顧問鷺坂長美「救急救命士」

救急救命士

2022年7月11日
鷺 坂 長 美

 先日、「救急救命士法施行30周年」という記事が掲載されていました。救急救命士法の所管は厚生省でしたが、消防庁救急救助課長時代(1999年~2001年)に少々かかわっていました。当時の思い出話です。
 病院外で急病になったときに救急車で病院に搬送する救急業務は、日本では消防機関が担っています。1963年の消防法の改正で、消防機関の業務として救急業務が追加されましたが、法律上は搬送することのみでした。
 心筋梗塞等で倒れた方にとっては、病院へ搬送するまでにいかなる処置が行われるかで救命率やその予後の状態が異なってきます。アメリカでは、既に救急隊員を一種のメディカルスタッフに位置づけ、救急隊員が病院へ搬送するまでの間に救命処置をすることによって救命率の向上や予後の改善につなげていました。消防庁でも救急隊員の訓練をすることで、病院へ搬送するまでの間、なにかできないか、ということもあり、1986年改正で救急業務に「応急の手当」という文言を加えました。しかし、心肺停止患者には、いわゆる3つの処置、①気管内にチューブを挿管して空気を肺に確実におくること、②細動をおこしている心臓に対して電気ショック(電気的除細動)を与え心拍を回復させること、③強心剤等の薬剤投与すること、などの処置が病院に搬送される前になされなければ、救命率の向上に結びつきません。そうした行為はまさに医療行為であり医師でなければできない、とされていました。
 当時、そうした課題について、マスコミでも取り上げられ、世論の盛り上がりを受けて、救急救命士法が1991年に制定されました。
 私が救急救助課長になったのはその後数年たったころです。救急救命士であってもできる救命処置は限られ、前述した3つの処置も事実上できませんでした。確か電気的除細動も医師の具体的な指示がその現場で必要だったと記憶しています。
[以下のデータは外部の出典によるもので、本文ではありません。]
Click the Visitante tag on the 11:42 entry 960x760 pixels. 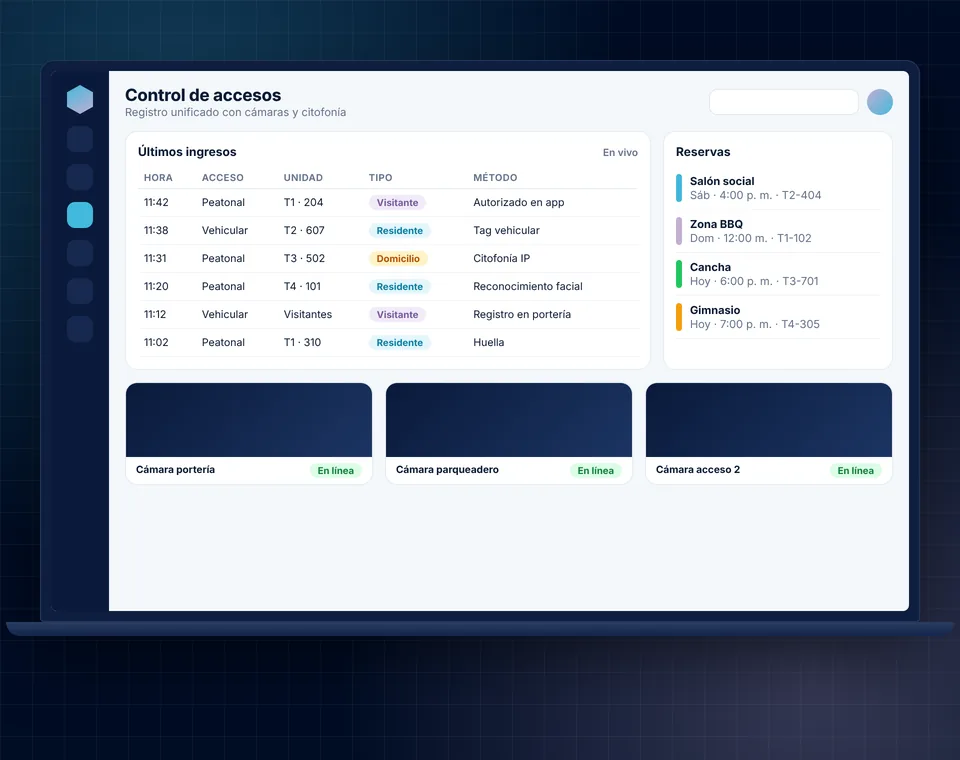tap(397, 203)
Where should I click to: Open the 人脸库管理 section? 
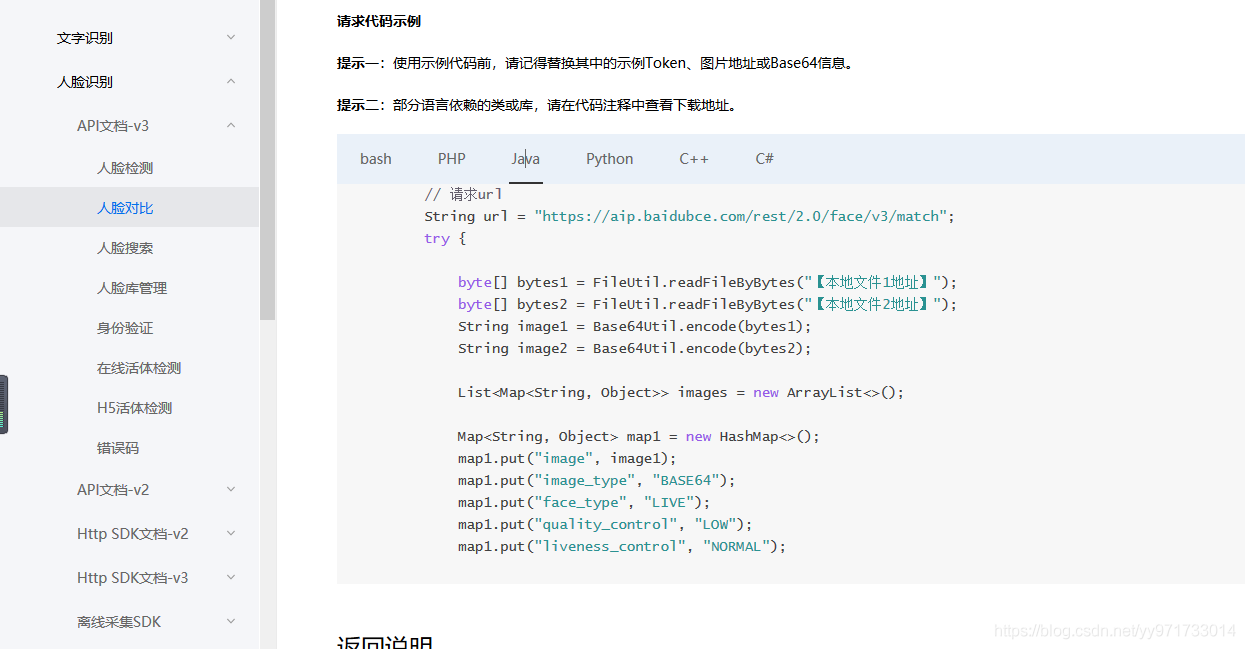tap(131, 287)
厚生労働省も一定の問題意識をもっていたと思います。病院前救護のあり方についての検討会が立ち上げられ、救急救命士のできる処置範囲の拡大等について議論が行われましたが、医師会等の理解を得るのも難しく、なかなか進みません。法では救急救命処置は医師の指示のもとで行うことになっていますので、処置範囲の拡大の前に各地での救急隊員と医師との連携体制をまず構築してはどうか、そうした体制を構築することで処置範囲の拡大への理解も得られるのでは、と考えられました。メディカルコントロールといいます。当時はネーミングのこともあり消防機関サイドからはあまりいい評価は聞かれませんでした。
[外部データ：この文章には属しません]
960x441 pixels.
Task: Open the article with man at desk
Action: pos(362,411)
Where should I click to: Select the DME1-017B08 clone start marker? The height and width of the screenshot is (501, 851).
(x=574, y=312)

 前回のコラムで書いたアメリカのテレビドラマ、シカゴファイヤーを見ていると救急隊員は現場に到着すると必ず応急処置をします。特に心肺停止患者に対しては、手動による電気的徐細動、気管内挿管による気道確保、静脈路確保のうえの薬剤投与です。アナフラキシーショック患者についても薬剤投与等が行われます。ドラマなのでどこまでが実態を反映しているか、わかりませんが、医療ドラマはリアルでないとヒットしないお国柄ですので、実態を反映しているのではないでしょうか。ドラマの中は、医師が何かあって救急隊員になったり、逆に救急隊員がその後猛勉強して医師になったりしています。医師と医療従事者が教育課程から完全に分かれている日本と違い、アメリカではメディカルスタッフの中で様々な資格があり、資格により一定の医療行為もできると聞いたことがあります。最終的には傷病者第一に合理的に制度ができているのだろうと想像しています。
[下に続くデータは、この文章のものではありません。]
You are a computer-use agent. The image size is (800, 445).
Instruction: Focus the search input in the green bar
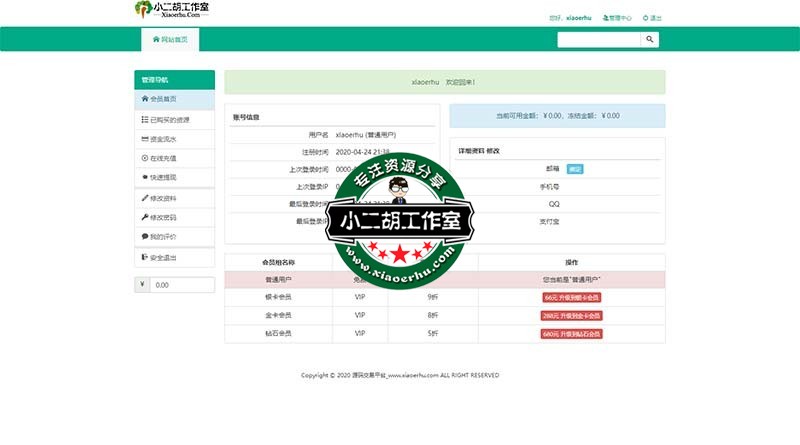tap(599, 40)
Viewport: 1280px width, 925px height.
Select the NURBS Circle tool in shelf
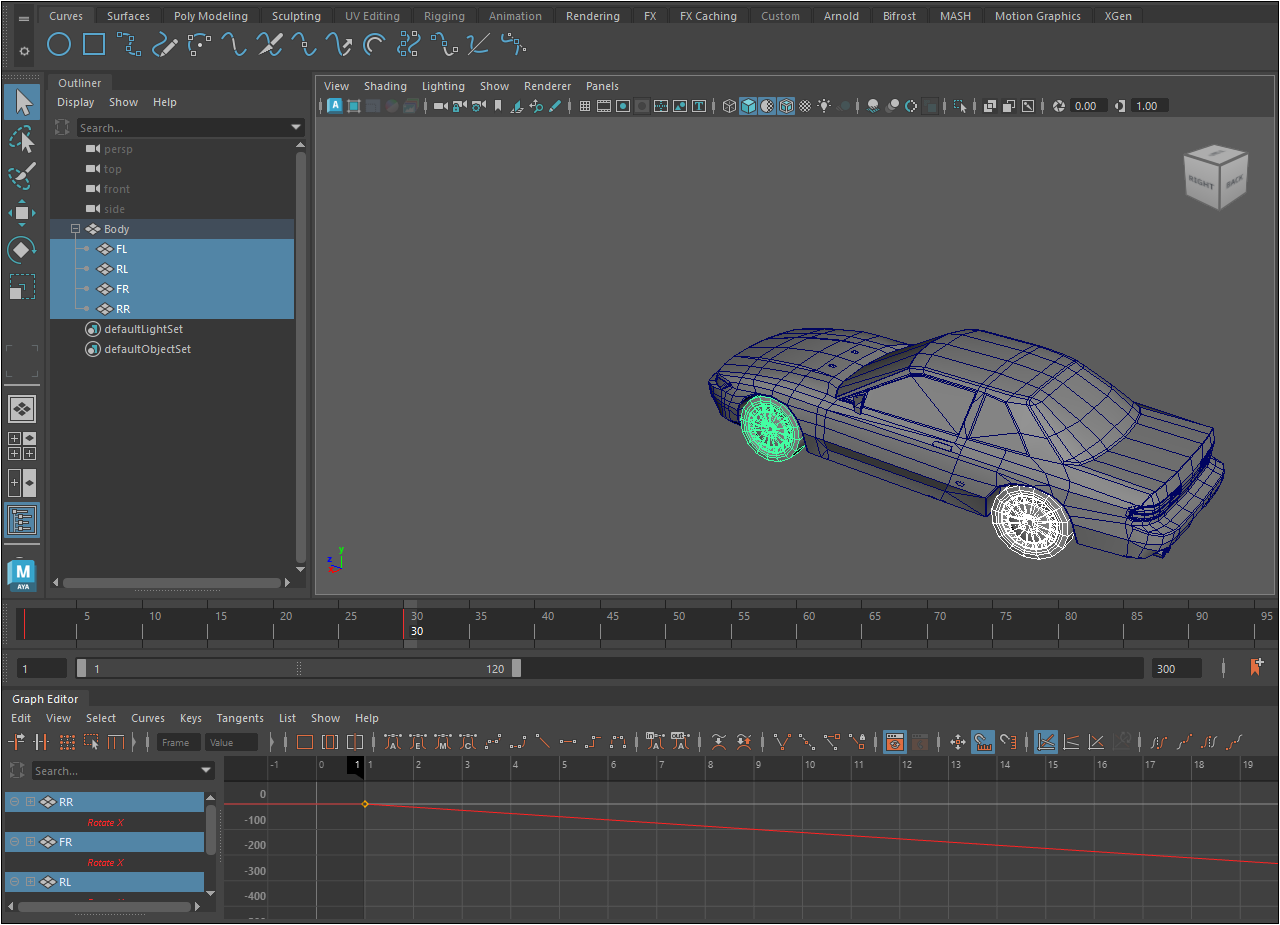[59, 44]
 消防行政から離れて20年近くたちますが、現在では救急救命士のできる処置範囲も拡大され、電気的除細動は自動除細動器が開発されたこともあり、資格がなくてもできますし、気管内挿管による気道確保や一定の薬剤投与も業務としてできると聞きます。
令和3年度の救急出動件数は500万回以上といいます。ドクターカーやドクターヘリを使って医師が現場に急行する仕組みが十分でない以上、救急救命士による救急救命処置の充実が今後も図られることを期待しています。